It begins like this. Dean sang a love song with a line about a blender and now I am crossing the river in the moonlight and I’m about to tell a road story, a story about unrequited desire and its subsequent fulfillment. Sort of. Desire was consummated, but it didn’t really live up to the desire that the blender, in its odd and magical way, engendered.

Beaver, PA, January 1972, twenty miles downriver from Pittsburgh—the story begins. A few days before that night, whatever night it was, I had just flown up from Florida with a broken nose. At this point in my life I knew only two places—Beaver Valley and Palm Beach County. Disparate realities and climates, poles of hot and cold, flat and hilly, dark and light. I am, as I often am and will be, in the wrong place, since being warm is something I desire. So, after a few days in this dark, cold, sooty winter, I am going to hitchhike to California by way of Florida. The logistics of my travels were often suspect too.

Mark, the older brother of the kid I hung out with the previous summer, is a veteran hitchhiker. He hitches like other people go shopping—on a whim, for pleasure, to alleviate boredom, to be moving, and sometimes to actually get somewhere he needs to go. He has red hair and a long red beard, and I don’t know why he wants to go to California, but If you’re going to San Francisco . . . California Dreaming . . . So I say sure, let’s go. Mark knows how to hitch hike and I don’t know very much at all. We are a team, but I am sort of the second-string catcher.

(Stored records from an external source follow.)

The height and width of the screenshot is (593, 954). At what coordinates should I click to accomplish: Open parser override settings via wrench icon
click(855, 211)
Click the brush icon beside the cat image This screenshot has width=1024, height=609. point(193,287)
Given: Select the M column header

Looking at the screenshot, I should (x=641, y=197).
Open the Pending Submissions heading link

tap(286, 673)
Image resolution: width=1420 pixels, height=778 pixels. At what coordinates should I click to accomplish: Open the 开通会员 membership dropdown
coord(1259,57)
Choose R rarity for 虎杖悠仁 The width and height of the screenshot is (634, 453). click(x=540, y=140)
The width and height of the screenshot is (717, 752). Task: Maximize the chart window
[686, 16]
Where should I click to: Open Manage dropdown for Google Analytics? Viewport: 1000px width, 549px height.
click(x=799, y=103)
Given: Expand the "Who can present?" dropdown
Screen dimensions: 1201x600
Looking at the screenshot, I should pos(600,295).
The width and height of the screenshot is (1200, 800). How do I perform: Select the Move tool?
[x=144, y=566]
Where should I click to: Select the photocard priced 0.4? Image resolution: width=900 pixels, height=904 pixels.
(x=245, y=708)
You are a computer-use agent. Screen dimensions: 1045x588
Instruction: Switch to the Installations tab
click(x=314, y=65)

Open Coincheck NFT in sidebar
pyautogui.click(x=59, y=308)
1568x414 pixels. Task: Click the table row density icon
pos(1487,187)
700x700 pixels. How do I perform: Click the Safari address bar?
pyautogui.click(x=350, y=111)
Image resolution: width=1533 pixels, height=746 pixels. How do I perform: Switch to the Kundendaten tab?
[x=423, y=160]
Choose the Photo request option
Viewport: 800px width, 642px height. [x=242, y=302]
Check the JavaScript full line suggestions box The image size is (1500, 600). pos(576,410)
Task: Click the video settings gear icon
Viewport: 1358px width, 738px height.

Mark’s eyes shine and always seem to say why not. Even when he’s not high he’s grinning and bouncing and saying let’s go. Why not, I say to myself, though my fucking nose really hurts. It’s like having congestion and throbbing pain all the time and the freezing air just makes everything hurt more and breathing even harder to do. My nose will be twisted and clogged for forty years; there’s no reason not to hitch to California.

Mark’s been living in a fourth floor walk up in an old house by the railroad overpass in Beaver. Beaver Valley is a land of Slovak, Polish, Italian, and other Eastern European ethnicities with long strange names. Mark’s landlady’s name was butchered when her husband’s ancestor came through Ellis Island. Whatever mean-ass clerk did it, and however intentional the joke, this family was saddled with the name Slimo. There was probably once a “kivitz,” “vicius,” or “ski” on the end of it. I imagine there were no shortage of bad jokes and teasing about it, but I don’t know. I don’t know this family.

When Mrs. S found out that Mark was going to Florida she said her daughter was in college there (as if all of Florida was one place—and in a way it is, or was then) and she asked (insisted) that Mark take a present to her daughter in Gainesville. I figured, and maybe Mark did too, that it would be something nice (and small)—a bracelet, a necklace. So he said why not. Me too. And besides we were taught to be polite to our elders, to be generous. What did we care where we went in Florida? It was warm there.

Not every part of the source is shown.